Questi nuovi droni potrebbero finire per scortare gli F-35 in mare, secondo il generale Jenkins, raccogliere informazioni, fare da esche, trasportare armi, riuscendo a spingersi molto oltre rispetto a quanto riescono oggi a fare gli aerei con equipaggio e fare quasi loro da scudo. In America già quest’anno avranno luogo i test di volo dell’MQ-25 Stingray, un grande drone di rifornimento che imbarcherà sulle portaerei dal prossimo anno, andando a sostituire i caccia F/A-18, consentendo loro di dedicarsi a compiti di combattimento più urgenti. Vanno considerati, però, alcuni aspetti ancora da affinare. Ad esempio, in caso di impossibilità da parte del pilota di comunicare con il drone, se ne potrebbe compromettere l’efficacia e la sicurezza, portandolo a interrompere la missione o ad agire autonomamente. Finché si tratta di monitorare un’area o trasportare pezzi di ricambio, siamo di fronte ad un compito semplice, ma nel caso di sferrare un attacco letale, un compito ben più complicato, sarà fondamentale il supporto di tecnologie avanzate a bordo del drone. Da qui dimensioni maggiori per consentire al drone di ospitare i computer e i sensori e costi più elevati.

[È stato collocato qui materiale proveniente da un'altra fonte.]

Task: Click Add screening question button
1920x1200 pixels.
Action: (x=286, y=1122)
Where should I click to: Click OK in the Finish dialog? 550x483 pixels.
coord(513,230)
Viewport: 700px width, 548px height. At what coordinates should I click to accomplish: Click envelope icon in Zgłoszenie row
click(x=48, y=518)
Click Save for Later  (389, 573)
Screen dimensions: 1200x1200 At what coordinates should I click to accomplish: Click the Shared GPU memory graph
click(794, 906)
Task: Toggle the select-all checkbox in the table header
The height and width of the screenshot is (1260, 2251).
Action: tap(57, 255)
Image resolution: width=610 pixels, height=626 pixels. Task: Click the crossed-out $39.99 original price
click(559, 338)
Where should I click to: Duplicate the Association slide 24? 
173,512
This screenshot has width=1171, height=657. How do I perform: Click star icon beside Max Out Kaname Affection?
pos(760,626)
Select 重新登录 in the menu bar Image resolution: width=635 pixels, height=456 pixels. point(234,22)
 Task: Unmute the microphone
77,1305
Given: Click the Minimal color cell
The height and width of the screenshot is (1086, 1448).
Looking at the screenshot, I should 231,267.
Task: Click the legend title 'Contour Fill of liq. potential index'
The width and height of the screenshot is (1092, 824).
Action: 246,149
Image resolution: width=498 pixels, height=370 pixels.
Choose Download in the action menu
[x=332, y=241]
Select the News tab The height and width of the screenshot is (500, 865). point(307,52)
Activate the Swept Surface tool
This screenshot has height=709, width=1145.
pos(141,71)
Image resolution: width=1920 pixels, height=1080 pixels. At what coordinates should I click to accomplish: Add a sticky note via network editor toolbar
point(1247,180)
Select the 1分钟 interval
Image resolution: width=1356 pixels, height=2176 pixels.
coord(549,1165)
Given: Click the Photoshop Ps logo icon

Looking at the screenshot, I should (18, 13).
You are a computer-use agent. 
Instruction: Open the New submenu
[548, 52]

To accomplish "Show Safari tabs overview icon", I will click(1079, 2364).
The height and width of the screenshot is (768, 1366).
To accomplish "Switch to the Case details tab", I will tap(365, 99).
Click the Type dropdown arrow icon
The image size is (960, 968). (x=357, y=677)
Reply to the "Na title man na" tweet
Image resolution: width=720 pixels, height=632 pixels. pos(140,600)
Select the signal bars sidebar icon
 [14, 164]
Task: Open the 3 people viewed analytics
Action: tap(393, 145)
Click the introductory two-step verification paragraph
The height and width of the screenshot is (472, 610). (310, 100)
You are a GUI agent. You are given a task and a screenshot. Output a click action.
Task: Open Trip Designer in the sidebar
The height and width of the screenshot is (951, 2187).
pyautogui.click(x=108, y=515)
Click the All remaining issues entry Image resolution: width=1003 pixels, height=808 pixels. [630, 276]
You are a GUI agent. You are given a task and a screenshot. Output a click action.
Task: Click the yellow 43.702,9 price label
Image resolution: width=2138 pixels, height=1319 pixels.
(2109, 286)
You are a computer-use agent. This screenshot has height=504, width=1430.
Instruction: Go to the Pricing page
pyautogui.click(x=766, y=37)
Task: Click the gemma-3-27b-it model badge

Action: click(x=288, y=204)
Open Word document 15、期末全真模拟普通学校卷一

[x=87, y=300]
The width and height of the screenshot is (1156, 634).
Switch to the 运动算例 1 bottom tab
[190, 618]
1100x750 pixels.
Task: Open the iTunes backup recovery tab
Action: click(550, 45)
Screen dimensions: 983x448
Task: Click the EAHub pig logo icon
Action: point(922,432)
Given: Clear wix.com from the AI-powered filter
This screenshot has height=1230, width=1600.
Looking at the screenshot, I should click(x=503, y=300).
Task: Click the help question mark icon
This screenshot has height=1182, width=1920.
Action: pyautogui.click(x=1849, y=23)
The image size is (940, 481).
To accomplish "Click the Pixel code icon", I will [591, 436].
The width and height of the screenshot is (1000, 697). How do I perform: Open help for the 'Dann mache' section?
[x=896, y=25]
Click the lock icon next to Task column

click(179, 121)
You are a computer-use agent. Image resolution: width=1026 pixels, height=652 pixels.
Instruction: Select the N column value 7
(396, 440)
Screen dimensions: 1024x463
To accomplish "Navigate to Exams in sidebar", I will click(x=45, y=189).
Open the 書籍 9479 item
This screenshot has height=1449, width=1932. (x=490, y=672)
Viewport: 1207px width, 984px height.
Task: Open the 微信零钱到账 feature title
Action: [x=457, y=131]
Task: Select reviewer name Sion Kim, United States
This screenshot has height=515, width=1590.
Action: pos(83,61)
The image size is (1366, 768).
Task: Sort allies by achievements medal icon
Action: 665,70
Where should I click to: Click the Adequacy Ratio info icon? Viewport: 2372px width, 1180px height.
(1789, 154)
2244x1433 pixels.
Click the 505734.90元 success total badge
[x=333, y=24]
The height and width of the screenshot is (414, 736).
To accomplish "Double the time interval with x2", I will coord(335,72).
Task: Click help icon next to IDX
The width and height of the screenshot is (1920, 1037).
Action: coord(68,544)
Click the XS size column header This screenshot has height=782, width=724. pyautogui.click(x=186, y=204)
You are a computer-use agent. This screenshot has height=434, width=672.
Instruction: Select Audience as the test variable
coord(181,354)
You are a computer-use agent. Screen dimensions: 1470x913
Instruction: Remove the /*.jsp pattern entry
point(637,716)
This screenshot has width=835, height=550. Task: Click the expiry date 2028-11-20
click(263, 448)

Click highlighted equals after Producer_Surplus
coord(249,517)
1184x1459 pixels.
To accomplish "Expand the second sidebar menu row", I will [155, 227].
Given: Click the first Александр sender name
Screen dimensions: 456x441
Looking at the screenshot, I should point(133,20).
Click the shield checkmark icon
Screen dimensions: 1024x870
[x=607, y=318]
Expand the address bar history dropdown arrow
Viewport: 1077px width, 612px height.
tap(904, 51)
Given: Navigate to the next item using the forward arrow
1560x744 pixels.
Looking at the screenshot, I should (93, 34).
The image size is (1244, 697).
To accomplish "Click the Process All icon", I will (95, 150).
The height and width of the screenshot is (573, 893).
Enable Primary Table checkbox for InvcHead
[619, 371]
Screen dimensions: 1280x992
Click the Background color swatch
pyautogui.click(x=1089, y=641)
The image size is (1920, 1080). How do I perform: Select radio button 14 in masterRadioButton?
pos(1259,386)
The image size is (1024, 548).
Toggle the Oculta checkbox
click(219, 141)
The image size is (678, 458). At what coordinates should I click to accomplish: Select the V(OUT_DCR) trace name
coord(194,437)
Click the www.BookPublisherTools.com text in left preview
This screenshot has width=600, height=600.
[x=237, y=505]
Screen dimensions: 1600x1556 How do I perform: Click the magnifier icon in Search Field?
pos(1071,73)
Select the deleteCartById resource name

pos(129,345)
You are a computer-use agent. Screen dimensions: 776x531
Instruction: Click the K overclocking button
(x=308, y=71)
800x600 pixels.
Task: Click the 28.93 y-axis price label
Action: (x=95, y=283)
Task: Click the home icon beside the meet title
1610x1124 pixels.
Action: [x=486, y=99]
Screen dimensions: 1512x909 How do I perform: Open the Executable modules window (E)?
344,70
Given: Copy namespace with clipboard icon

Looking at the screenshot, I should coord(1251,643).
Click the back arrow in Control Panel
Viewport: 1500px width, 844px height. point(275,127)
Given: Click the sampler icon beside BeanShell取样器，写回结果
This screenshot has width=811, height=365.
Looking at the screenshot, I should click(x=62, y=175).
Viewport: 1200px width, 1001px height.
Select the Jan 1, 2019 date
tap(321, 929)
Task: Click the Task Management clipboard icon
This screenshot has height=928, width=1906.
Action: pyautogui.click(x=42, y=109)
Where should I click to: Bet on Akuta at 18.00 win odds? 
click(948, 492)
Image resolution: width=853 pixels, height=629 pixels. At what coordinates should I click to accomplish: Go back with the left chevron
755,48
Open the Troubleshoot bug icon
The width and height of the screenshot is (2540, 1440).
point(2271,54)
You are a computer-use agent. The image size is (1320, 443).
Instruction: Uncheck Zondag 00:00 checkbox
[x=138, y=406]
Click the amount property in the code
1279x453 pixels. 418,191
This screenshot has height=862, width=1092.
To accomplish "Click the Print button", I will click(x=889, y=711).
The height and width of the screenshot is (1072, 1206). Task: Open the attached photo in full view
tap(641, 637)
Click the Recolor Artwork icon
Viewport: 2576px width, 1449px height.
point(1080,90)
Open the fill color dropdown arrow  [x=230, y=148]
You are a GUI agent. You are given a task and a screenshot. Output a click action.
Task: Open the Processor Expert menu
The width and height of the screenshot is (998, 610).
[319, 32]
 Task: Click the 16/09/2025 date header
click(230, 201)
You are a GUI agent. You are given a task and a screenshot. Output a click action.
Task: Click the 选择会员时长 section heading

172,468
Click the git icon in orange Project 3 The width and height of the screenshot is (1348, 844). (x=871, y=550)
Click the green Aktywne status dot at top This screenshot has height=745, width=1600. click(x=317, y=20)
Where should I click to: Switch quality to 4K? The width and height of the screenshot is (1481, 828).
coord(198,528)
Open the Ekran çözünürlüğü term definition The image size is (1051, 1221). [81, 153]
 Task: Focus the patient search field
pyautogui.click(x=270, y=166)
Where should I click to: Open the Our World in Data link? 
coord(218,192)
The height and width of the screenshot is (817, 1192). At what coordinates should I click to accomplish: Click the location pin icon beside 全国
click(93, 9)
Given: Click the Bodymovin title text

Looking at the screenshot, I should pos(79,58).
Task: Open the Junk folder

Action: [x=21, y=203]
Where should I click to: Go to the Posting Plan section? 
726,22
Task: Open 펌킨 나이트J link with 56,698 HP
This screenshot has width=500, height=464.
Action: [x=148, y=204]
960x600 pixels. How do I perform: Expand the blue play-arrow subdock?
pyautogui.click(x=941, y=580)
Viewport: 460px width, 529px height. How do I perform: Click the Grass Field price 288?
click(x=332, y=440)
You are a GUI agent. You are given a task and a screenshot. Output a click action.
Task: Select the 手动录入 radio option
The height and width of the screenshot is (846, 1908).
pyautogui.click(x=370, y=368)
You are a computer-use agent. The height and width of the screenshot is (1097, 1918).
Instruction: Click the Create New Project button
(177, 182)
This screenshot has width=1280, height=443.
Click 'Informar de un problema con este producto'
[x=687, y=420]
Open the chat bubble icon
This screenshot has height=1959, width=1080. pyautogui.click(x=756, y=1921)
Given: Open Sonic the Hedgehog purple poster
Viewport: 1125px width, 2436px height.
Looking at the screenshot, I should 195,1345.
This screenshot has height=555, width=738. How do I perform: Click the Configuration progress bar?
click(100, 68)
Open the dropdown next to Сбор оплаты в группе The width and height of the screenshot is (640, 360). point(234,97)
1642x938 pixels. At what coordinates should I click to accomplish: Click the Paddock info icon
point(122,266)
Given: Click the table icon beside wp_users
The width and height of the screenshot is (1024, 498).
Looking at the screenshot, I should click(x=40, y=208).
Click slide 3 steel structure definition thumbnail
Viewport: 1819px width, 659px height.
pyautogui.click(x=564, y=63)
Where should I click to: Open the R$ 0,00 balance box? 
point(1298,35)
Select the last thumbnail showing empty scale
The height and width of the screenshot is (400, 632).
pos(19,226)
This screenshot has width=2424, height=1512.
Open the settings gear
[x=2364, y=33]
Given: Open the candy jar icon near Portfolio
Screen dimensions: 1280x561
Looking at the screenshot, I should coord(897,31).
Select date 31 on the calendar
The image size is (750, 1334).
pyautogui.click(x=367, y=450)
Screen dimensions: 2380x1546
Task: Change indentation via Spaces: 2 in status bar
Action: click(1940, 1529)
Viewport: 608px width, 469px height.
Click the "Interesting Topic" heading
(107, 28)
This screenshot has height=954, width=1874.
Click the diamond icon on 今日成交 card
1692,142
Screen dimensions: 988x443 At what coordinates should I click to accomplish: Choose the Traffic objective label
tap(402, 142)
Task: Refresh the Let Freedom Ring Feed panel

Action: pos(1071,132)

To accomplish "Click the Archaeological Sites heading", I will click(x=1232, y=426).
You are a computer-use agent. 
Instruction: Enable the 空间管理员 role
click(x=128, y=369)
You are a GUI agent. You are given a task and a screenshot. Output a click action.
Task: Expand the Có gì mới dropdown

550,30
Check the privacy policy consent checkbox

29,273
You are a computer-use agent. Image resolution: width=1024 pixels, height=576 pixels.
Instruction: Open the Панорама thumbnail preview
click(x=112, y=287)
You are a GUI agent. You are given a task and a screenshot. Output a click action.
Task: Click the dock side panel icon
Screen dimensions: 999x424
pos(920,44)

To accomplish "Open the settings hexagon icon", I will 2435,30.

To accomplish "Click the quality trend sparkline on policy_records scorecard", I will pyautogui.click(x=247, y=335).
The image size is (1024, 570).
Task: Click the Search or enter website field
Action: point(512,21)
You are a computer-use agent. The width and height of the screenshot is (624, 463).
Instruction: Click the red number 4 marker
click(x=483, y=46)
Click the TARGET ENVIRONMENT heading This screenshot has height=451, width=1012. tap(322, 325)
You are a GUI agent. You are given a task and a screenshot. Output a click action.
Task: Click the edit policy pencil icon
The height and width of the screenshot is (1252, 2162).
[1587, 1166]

Intelligenza artificiale e decisioni letali: le questioni etiche irrisolte

Altro aspetto da non sottovalutare è la capacità delle macchine di distinguere una nave da guerra da una civile, come la nave ospedale. In questo caso si dovrebbero riportare i criteri che già gli esseri umani utilizzano per identificare il bersaglio, che prendono in considerazione, ad esempio, la forma di una nave e le emissioni elettroniche, su un algoritmo che possa replicare la stessa attività in autonomia.

Sulla possibilità di lasciare l’utilizzo degli aerei da combattimento senza equipaggio nelle mani dell’intelligenza artificiale nei prossimi dieci o vent’anni ci sono anche alcune riserve, ma il progetto anglo-italiano-giapponese per la costruzione di un jet di sesta generazione e il programma americano equivalente, chiamato F-47, prevedono già un aereo con “equipaggio opzionale” con cabina di pilotaggio tradizionale.